Cuando reciben el diagnóstico adecuado, las niñas, adolescentes y mujeres con trastorno por déficit de atención e hiperactividad (TDAH) respiran aliviadas. Ya saben por qué olvidan cosas, por qué les cuesta tanto centrarse, por qué se sienten cansadas, por qué no rinden y se relacionan como la mayoría de los mortales. Saben qué ocurre en su vida. Y lo que se despeja, y de una manera aplastante, es que ni son 'tontas', ni vagas, ni dejadas, ni están enfermas. Simplemente ocurre que su cerebro responde y actúa de una manera distinta.
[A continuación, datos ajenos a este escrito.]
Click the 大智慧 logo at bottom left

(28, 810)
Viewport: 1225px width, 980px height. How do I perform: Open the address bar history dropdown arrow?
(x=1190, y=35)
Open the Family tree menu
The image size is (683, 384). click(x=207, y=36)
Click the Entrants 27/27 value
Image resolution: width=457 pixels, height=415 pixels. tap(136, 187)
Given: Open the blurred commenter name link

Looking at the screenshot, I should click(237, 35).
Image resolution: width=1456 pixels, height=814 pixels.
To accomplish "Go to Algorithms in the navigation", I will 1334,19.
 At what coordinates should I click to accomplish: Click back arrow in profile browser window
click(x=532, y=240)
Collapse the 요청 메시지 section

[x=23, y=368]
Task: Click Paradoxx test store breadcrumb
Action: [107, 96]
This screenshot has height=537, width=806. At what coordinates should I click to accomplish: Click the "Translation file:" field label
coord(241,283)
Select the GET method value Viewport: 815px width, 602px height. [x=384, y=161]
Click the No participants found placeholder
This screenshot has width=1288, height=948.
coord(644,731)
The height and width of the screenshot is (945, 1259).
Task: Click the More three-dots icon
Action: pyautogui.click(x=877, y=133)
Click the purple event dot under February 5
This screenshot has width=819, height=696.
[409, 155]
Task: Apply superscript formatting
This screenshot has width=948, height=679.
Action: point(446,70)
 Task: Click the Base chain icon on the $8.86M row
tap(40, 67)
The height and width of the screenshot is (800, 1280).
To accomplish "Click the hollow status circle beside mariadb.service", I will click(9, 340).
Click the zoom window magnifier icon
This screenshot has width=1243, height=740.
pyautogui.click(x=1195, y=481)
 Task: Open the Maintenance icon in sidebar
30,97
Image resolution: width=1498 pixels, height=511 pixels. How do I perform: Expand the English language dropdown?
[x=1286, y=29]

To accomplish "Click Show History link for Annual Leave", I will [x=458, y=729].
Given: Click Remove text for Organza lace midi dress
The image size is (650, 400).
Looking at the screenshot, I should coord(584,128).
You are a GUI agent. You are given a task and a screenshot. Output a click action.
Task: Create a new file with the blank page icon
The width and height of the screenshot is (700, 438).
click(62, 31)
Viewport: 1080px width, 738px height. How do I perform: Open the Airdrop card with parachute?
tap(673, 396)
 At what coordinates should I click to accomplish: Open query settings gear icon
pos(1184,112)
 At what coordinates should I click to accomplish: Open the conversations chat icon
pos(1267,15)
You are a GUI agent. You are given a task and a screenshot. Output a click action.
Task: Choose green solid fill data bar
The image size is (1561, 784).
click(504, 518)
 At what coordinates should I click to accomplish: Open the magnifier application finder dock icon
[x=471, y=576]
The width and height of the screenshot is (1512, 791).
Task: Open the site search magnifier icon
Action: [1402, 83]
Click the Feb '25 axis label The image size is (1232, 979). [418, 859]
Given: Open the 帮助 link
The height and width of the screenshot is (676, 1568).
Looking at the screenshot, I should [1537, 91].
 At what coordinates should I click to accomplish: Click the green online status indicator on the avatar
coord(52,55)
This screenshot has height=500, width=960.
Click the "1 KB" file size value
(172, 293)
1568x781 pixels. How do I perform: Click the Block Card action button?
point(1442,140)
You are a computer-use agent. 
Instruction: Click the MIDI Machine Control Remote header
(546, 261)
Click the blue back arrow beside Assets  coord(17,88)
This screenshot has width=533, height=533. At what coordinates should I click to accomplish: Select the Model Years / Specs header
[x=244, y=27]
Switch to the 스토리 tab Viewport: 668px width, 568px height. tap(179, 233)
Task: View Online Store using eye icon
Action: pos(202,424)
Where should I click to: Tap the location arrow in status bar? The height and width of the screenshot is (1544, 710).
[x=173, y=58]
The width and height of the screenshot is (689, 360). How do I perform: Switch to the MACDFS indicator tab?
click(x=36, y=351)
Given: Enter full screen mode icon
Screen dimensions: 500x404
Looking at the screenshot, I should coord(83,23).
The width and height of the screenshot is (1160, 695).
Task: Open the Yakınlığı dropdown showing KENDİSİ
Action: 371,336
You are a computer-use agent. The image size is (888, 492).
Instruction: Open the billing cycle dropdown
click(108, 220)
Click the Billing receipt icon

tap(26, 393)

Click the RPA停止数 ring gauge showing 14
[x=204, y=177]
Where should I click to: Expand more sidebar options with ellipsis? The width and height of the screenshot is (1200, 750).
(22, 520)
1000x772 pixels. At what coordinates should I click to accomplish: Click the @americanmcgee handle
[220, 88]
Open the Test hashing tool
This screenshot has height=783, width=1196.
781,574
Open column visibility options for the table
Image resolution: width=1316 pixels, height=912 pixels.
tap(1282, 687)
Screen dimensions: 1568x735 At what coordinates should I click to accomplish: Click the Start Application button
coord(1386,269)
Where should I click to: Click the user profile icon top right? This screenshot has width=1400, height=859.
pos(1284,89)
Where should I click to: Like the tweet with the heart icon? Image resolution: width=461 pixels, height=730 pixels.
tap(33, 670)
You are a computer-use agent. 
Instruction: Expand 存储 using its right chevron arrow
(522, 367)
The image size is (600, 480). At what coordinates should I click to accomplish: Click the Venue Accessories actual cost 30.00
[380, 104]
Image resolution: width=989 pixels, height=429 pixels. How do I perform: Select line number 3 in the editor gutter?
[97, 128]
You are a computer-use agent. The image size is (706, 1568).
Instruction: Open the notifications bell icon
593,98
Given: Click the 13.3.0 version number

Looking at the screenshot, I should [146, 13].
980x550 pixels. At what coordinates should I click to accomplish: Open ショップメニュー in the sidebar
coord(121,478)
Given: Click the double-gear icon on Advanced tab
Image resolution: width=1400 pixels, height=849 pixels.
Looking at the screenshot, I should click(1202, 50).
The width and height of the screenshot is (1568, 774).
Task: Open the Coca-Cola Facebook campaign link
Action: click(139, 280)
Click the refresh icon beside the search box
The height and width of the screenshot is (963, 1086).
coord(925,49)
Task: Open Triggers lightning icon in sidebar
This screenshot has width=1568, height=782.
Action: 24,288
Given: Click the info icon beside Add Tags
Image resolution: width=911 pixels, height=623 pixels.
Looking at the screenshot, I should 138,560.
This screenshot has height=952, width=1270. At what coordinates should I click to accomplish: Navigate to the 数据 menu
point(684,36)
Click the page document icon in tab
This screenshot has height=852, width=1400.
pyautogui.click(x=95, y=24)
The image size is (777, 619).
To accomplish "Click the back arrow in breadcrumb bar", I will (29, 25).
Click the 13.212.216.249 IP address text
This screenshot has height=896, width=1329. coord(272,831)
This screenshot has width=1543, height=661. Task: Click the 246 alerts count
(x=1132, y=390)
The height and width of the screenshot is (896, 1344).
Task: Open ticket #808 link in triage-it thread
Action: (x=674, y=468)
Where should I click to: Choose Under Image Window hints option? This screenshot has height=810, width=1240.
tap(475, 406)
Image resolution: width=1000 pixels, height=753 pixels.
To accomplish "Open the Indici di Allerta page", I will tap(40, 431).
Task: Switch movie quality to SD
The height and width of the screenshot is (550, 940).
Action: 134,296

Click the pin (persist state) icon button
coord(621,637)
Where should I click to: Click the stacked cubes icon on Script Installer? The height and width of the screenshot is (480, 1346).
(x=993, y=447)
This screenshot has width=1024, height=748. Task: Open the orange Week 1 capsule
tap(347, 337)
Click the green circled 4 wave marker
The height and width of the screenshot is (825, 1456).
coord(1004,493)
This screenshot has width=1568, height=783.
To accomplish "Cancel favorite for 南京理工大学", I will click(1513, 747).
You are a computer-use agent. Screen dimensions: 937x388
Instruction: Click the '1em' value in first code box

Igual que en el caso de los varones con TDAH pero con la diferencia de que en ellos es la hiperactividad -'es un niño muy movido'- el signo más diferenciador.
Si una evaluación y detección temprana es esencial para todos las personas con TDAH, para las niñas/mujeres es especialmente importante, ya que en ellas el subtipo inatento de este trastorno suele ser el más frecuente y el que tiende más a enmascararse. Este retraso diagnóstico tiene consecuencias.
El más destacable es no acceder a estrategias multidisciplinares y tratamientos adecuados que mitiguen no sólo los síntomas nucleares del trastorno sino también las 'soledades' sociales a las que se enfrentan -y se enfrentarán-, a lo largo de su vida. En cualquier caso, la mujer con TDAH es más 'invisible' que el hombre con este trastorno, lo que vuelve a poner de manifiesto la existencia de un sesgo de género en el abordaje de la salud de la mujer.